Using routine clinic data with up to 4 years follow-up after ART initiation and with death ascertainment from a national vital statistics register, we used proportional hazards modeling to assess baseline and time-updated predictors of mortality, and changes in strength of those predictors over time on cART. Furthermore, we compared CD4 count among individuals who died by duration on cART.
15,060 subjects (64% men, median CD4 count 127 cells/mm3) started antiretroviral therapy between January 2003 and January 2008. Over a median follow-up of 1.8 years, 2,658 subjects died. The baseline characteristics of WHO stage, haemoglobin, CD4 count, HIV RNA level, and symptoms were all associated with mortality during the first 12 months of cART but lost association thereafter. However time updated factors of CD4 count, body mass index, symptoms, anemia, and HIV RNA suppression remained strong predictors of death. Most recent CD4 count prior to death rose from 71 during the first 3 months of cART to 175 cells/mm3 after >3 years of cART.

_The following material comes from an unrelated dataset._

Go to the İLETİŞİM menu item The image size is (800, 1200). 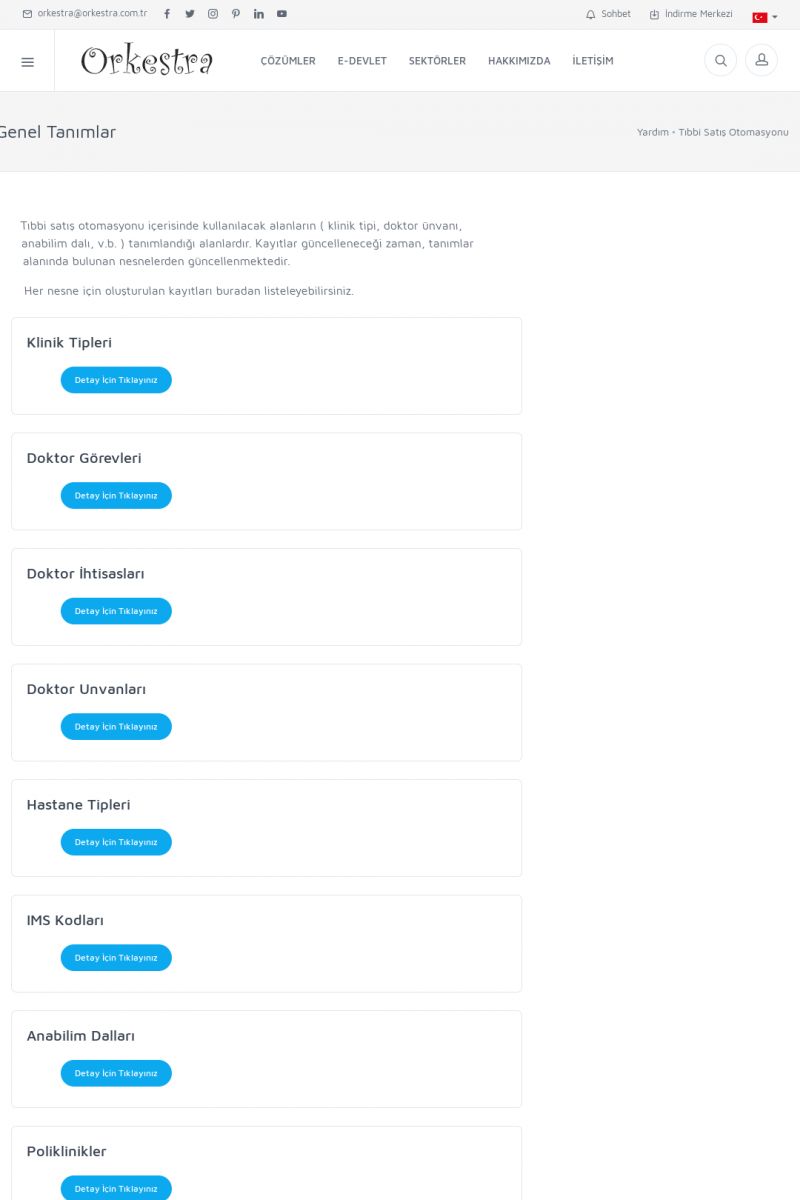[x=593, y=61]
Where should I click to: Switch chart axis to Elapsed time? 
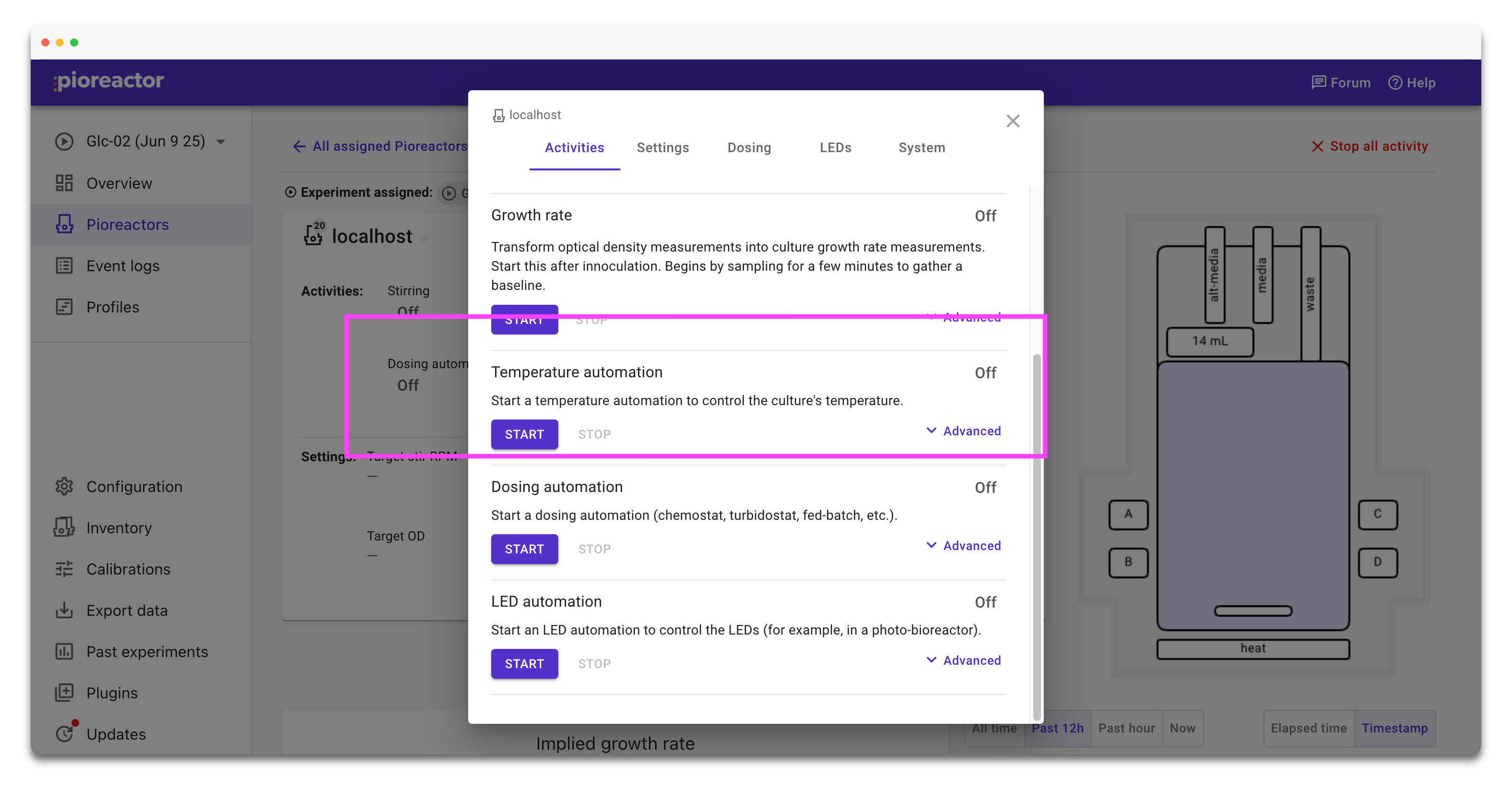[1308, 728]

Over 4 years of cART, risk of death declined and associations with mortality changed. An increase in CD4 count at death and changing associations with mortality may suggest a shift in causes of death, possibly from opportunistic infections to other infections and chronic illnesses.
HIV-related illness is the leading cause of death in southern Africa 1-3. Combination antiretroviral therapy (cART) improves immune function and decreases the risk of opportunistic illness and death 4-6. However, early mortality after starting cART is high. In addition, the mortality among individuals on cART remains elevated above the population level even after years on cART 7.

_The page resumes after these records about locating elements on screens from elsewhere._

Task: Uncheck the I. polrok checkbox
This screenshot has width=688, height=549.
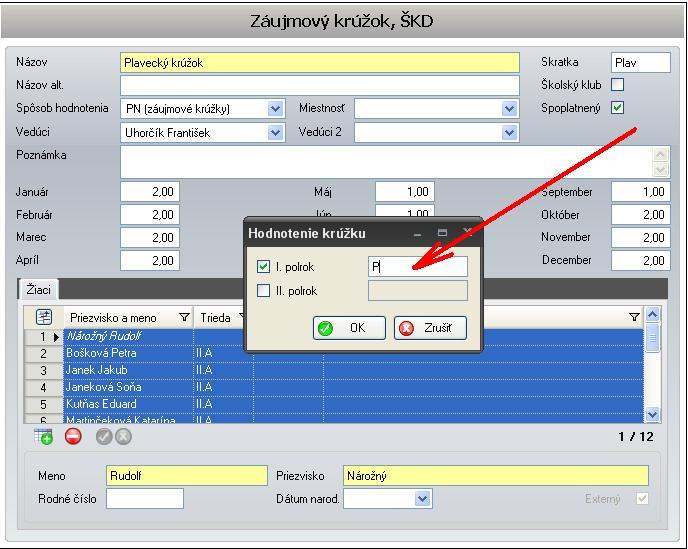Action: coord(264,267)
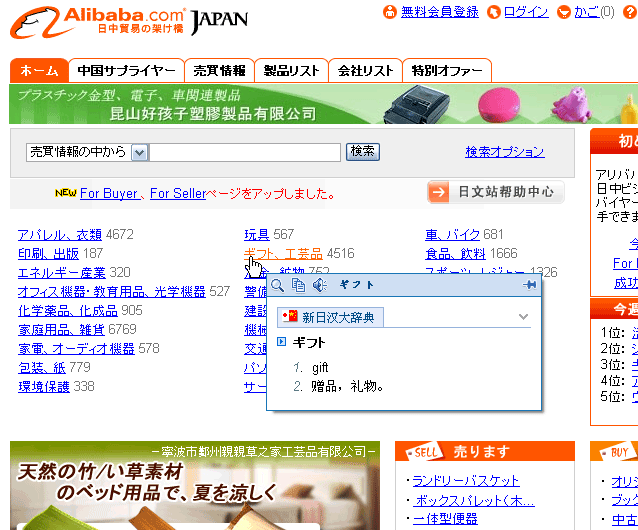Click the shopping cart icon

(x=565, y=12)
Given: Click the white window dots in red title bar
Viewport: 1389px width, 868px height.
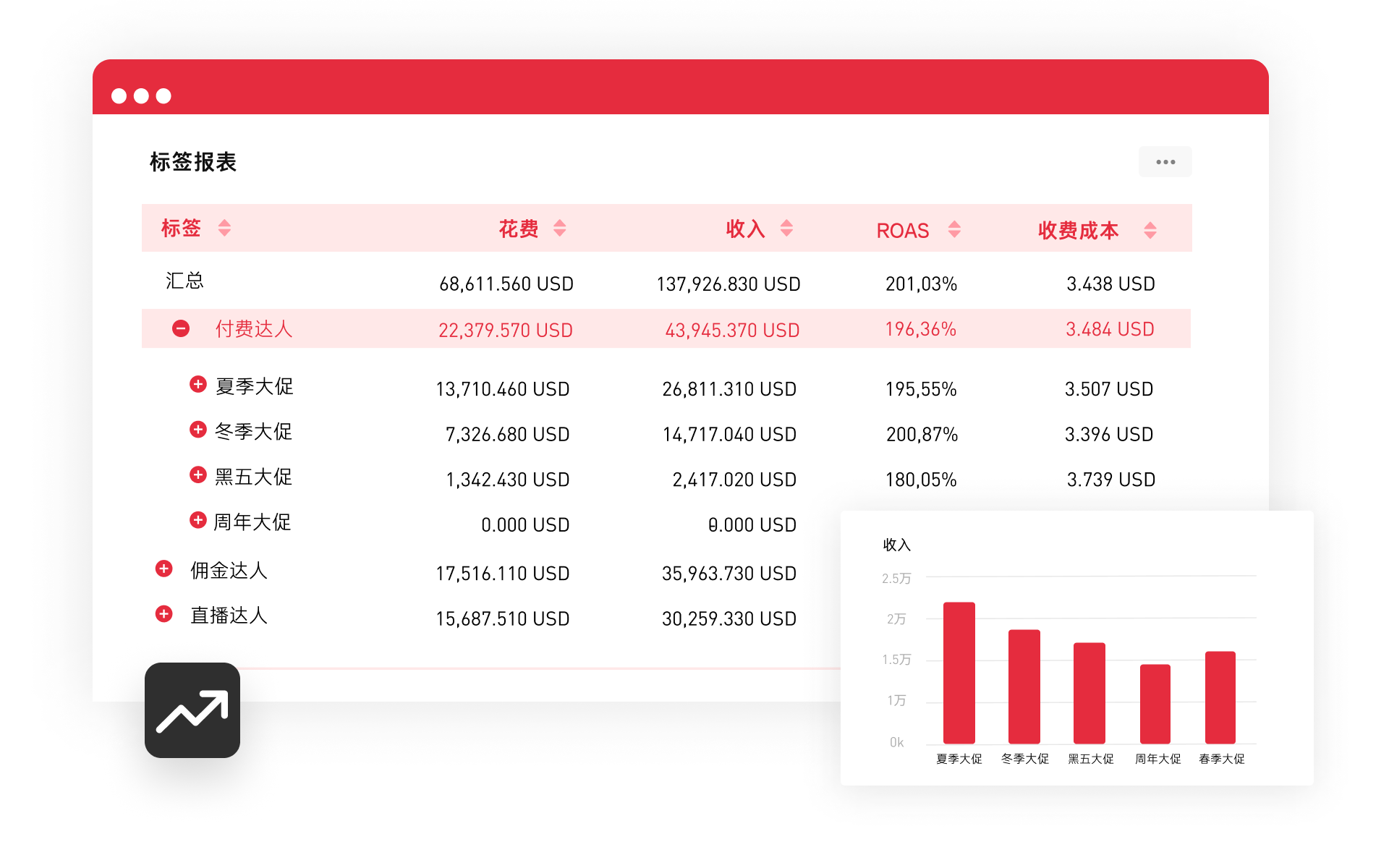Looking at the screenshot, I should tap(140, 95).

In industrialized countries, with the wider use of cART, causes of death among people living with HIV have changed over time. While opportunistic illnesses remain an important cause of death, non-AIDS defining malignancies, liver disease, and cardiovascular disease have increased as causes of death among individuals receiving cART 8-13. Risk factors for death have also changed over time. For example, as fewer individuals die of opportunistic illnesses, co-infection with chronic viral hepatitis has emerged as an important risk factor for premature death 8;14-17.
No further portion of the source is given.